Knocks come in threes, and it’s not something you’re said to be able to avoid, but it is something you should ignore. They’re believed to signal the upcoming death of a friend or family member. If you hear the knocks, someone will soon die. An omen… or a warning?
The sound of three knocks has, understandably, become a scary one to hear at night in the area, as if it wasn’t unnerving enough anywhere. Whether they bring the death of someone close to you or not, when you hear the sound, don’t go and answer the door.
Spiders are already enough to terrify many, even without a demon attached to them or without the status of some unknown, mysterious cryptid, more lethal than nearly any animal we actually know of. The jorōgumo, one of Japan’s most famous spirits, does unfortunately surpass a common spider, however.
The jorōgumo is believed to be a golden orb-weaver spider, an actual species you may find in Japan. It’s believed that individuals of the species that live to an incredibly old age eventually get empowered by magic and grow frighteningly large and intelligent, swapping their insect prey for humans.

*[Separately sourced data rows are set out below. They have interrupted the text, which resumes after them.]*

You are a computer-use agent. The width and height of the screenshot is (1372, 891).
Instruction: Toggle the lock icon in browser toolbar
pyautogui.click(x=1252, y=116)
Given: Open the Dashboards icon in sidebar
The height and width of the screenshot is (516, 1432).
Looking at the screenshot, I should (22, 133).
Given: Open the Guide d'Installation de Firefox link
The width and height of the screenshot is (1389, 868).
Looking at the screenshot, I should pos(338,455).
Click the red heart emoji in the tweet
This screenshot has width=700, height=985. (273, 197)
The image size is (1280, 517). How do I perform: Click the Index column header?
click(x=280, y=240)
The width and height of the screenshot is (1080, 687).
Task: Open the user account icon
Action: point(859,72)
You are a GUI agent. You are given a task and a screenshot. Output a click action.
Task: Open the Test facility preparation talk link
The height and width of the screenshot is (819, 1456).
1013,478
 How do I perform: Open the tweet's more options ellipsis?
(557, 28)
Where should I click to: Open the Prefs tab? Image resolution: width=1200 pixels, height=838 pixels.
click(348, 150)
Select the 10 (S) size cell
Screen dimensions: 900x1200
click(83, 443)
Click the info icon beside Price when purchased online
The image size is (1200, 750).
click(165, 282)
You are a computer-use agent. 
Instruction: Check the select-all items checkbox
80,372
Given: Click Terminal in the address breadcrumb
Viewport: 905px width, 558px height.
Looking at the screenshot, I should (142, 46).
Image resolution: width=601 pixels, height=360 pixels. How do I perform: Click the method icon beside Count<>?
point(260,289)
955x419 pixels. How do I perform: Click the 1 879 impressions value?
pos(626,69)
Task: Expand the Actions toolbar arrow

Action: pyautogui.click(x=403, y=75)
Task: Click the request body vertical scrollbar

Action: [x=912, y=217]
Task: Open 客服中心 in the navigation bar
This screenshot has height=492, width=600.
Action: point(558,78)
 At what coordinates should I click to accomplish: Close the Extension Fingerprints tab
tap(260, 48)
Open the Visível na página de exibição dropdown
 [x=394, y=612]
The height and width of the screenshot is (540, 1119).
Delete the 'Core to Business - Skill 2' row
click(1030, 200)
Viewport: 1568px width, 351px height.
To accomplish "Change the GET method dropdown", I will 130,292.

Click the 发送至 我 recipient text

Appearing, once again, as a young, beautiful woman, hiding eight terrifying, spindly legs, this spirit is said to capture, envenomate, and consume young men by luring them in. It’s said to be so effective at it, actually, that legends say they pile up hundreds of skeletons in their caves, ones that once belonged to handsome, young men.
Another being from the Philippines, the manananggal is most akin to a vampire, a creature many of us in the West have legends and stories about, except taken much further to the extremes.
Once again, it is disguised as a beautiful woman, fitting the overall trend of people being frightened by the thought of being deceived and harmed by something that entices them so much. The manananggal transforms into a horrific monster at night. Its favorite prey, apparently, is pregnant women, consuming their organs, blood, and even the fetus they’re carrying.
The manananggal is feared as a danger to children, as a creature that feeds on unsuspecting victims sleeping peacefully, and as a vampiric demon that people have developed many spiritual practices to drive away. Even recently, though, people claim to see these creatures across the Philippines. When someone dies suddenly at night, perhaps even violently, some just can’t help but point to the terrifying manananggal.